▸ What is being asked
Return the lines below in which the string "Given" occurs.

▸ Supplied data
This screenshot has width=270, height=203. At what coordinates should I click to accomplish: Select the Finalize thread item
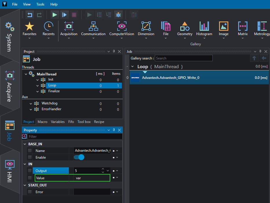(54, 91)
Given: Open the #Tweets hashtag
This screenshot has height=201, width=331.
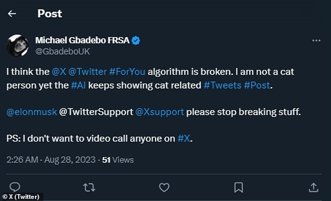Looking at the screenshot, I should 222,86.
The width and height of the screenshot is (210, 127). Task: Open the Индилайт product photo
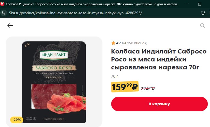(x=54, y=82)
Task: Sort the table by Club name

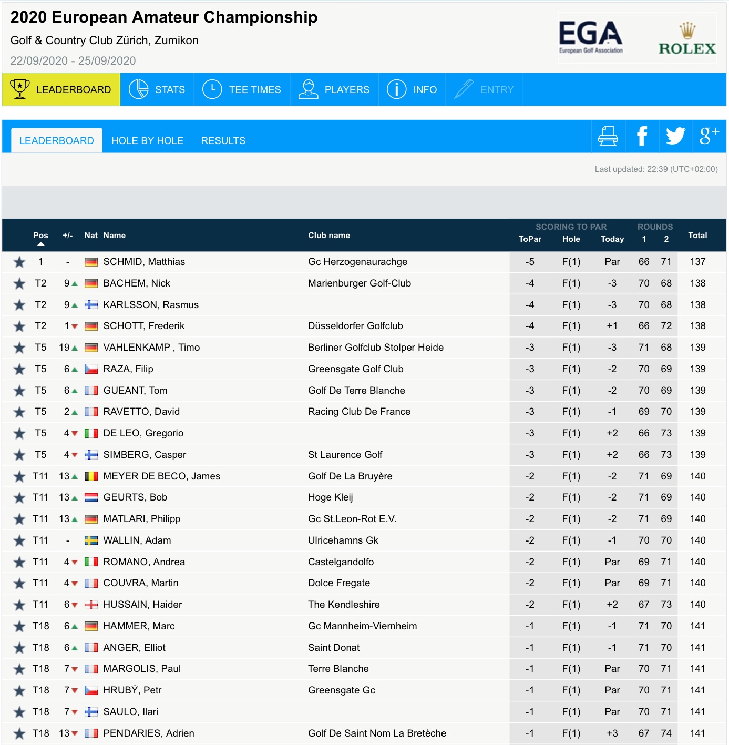Action: tap(329, 236)
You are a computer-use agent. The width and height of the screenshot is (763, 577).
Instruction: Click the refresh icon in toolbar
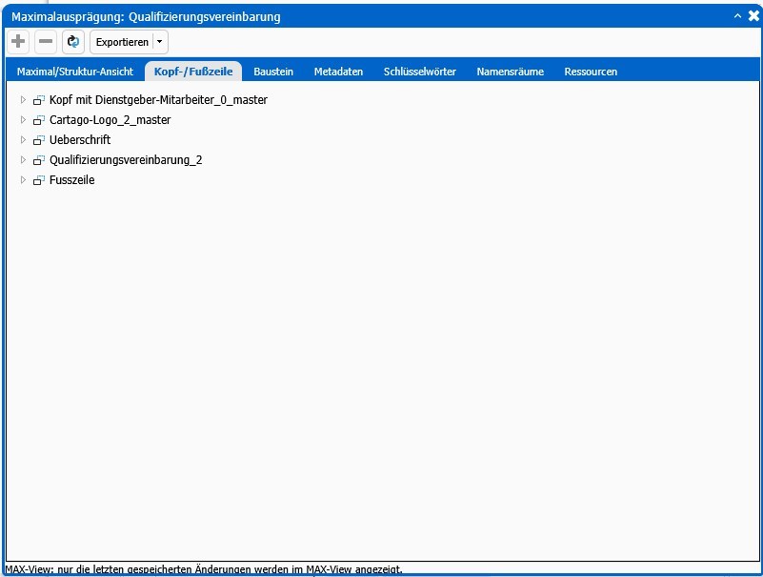[x=73, y=42]
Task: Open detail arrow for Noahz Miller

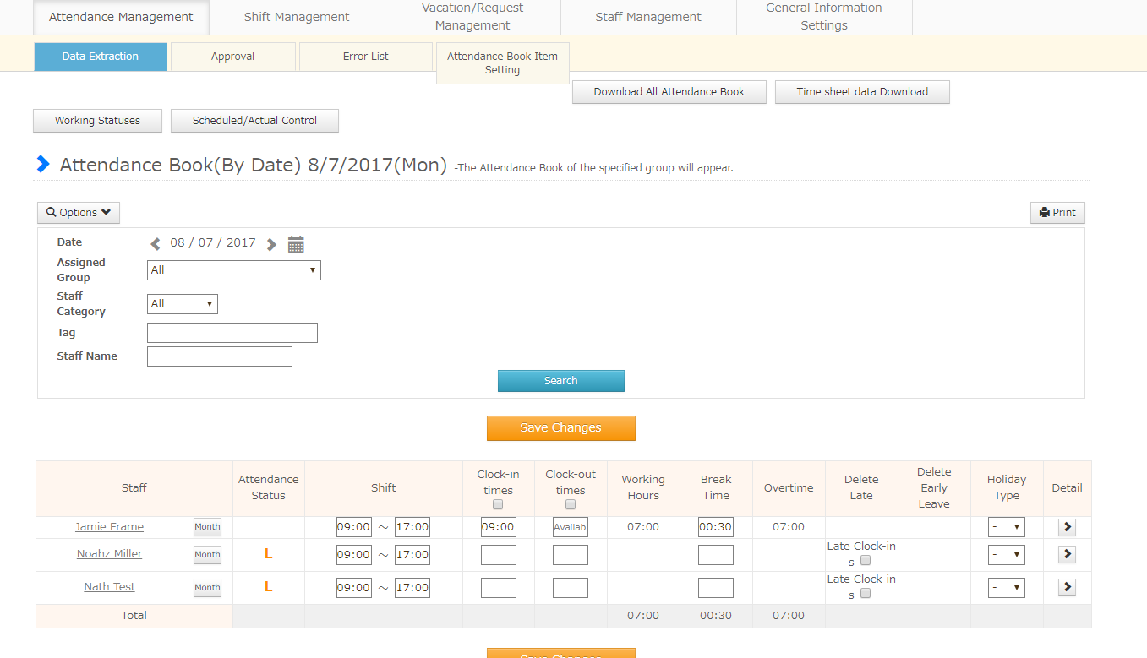Action: pyautogui.click(x=1067, y=554)
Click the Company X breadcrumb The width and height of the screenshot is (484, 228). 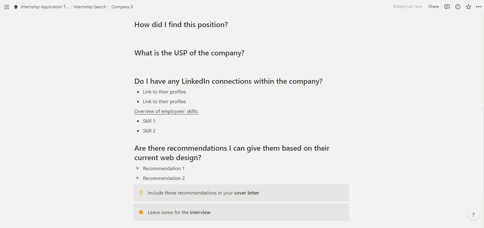(x=122, y=7)
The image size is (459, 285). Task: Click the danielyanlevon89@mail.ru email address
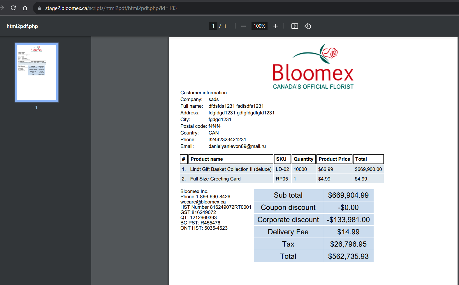[237, 146]
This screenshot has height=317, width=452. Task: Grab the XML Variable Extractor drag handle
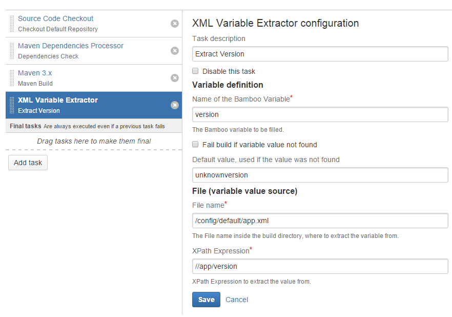point(12,105)
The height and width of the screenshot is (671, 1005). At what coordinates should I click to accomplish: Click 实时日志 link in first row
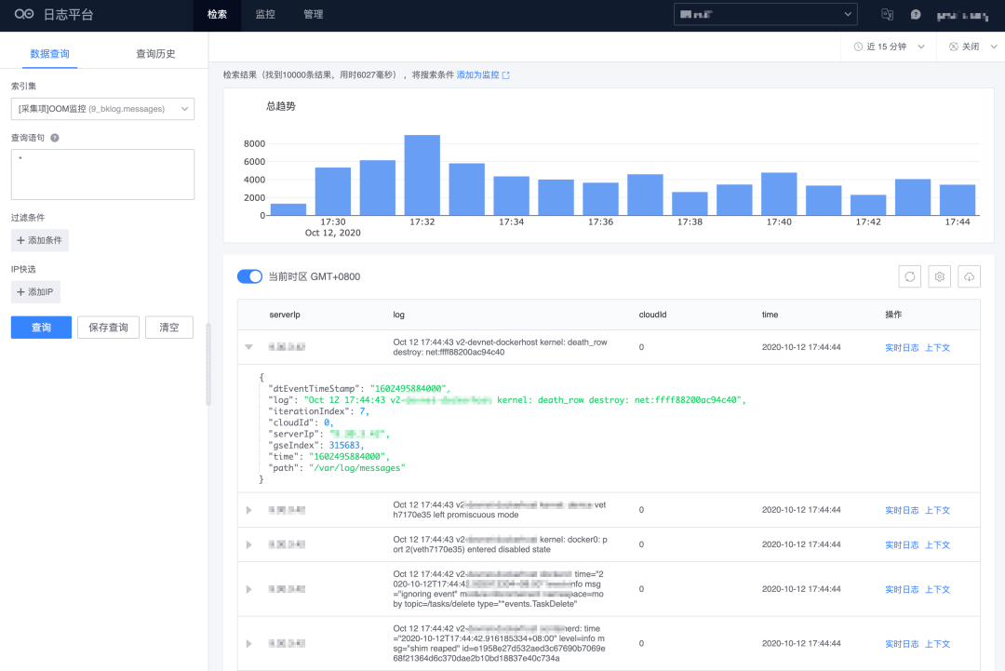click(x=901, y=347)
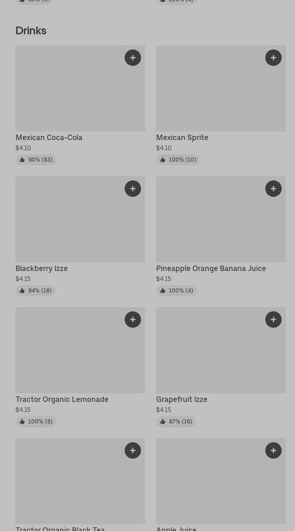The width and height of the screenshot is (295, 531).
Task: Add Apple Juice with plus button
Action: click(273, 450)
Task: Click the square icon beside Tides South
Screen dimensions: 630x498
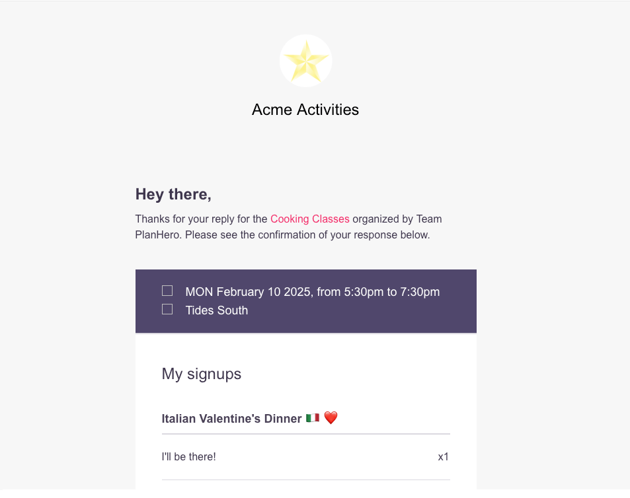Action: pyautogui.click(x=167, y=309)
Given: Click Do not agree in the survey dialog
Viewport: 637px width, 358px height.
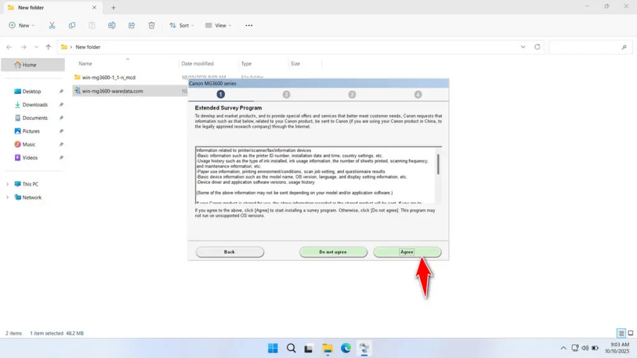Looking at the screenshot, I should pyautogui.click(x=333, y=252).
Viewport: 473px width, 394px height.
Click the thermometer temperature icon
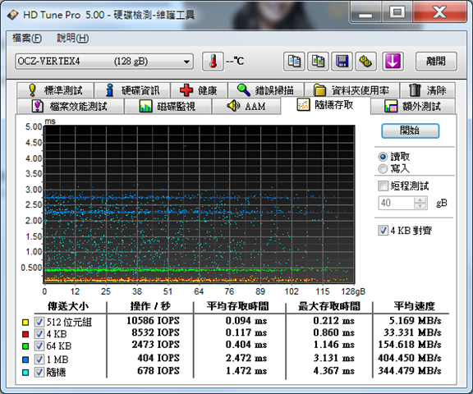click(213, 62)
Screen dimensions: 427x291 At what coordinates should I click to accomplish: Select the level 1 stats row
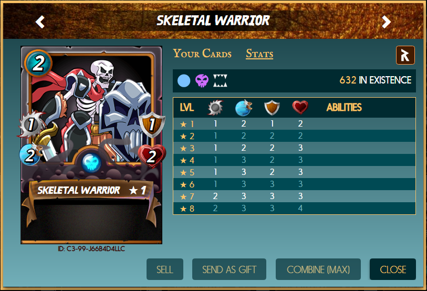click(294, 124)
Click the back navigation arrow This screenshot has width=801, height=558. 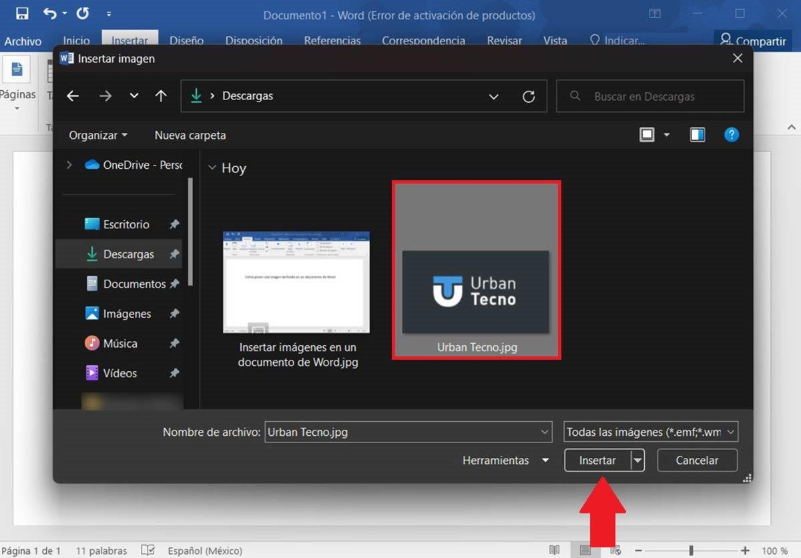pos(73,96)
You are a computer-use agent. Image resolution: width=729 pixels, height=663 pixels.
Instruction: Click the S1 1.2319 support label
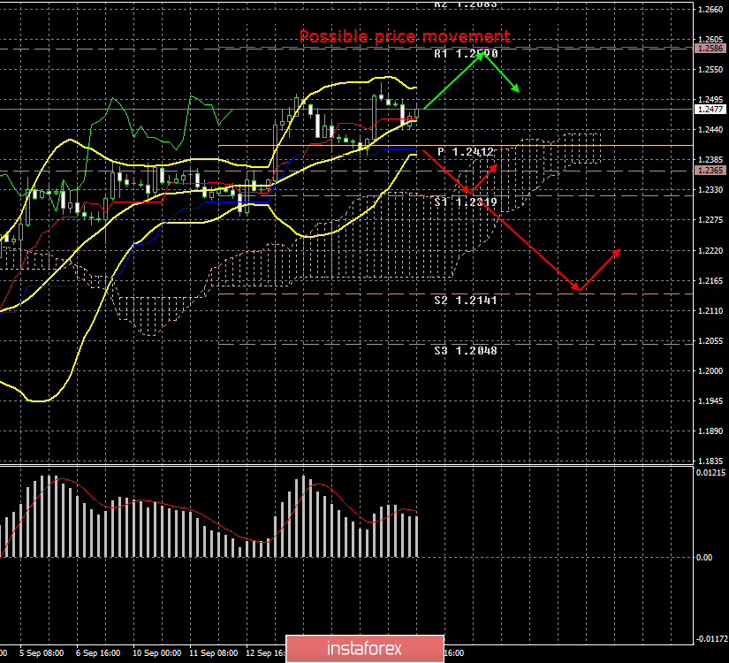467,202
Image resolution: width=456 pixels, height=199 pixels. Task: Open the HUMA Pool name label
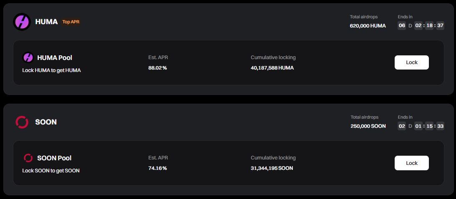[55, 57]
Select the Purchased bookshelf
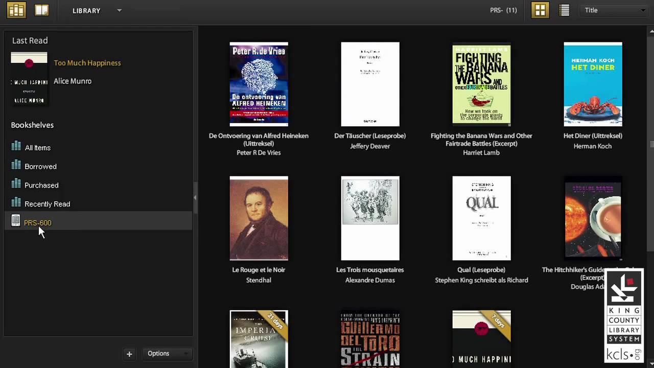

▸ Your solution
Given: Open the #Tweets hashtag
Given: Click Do not agree in the survey dialog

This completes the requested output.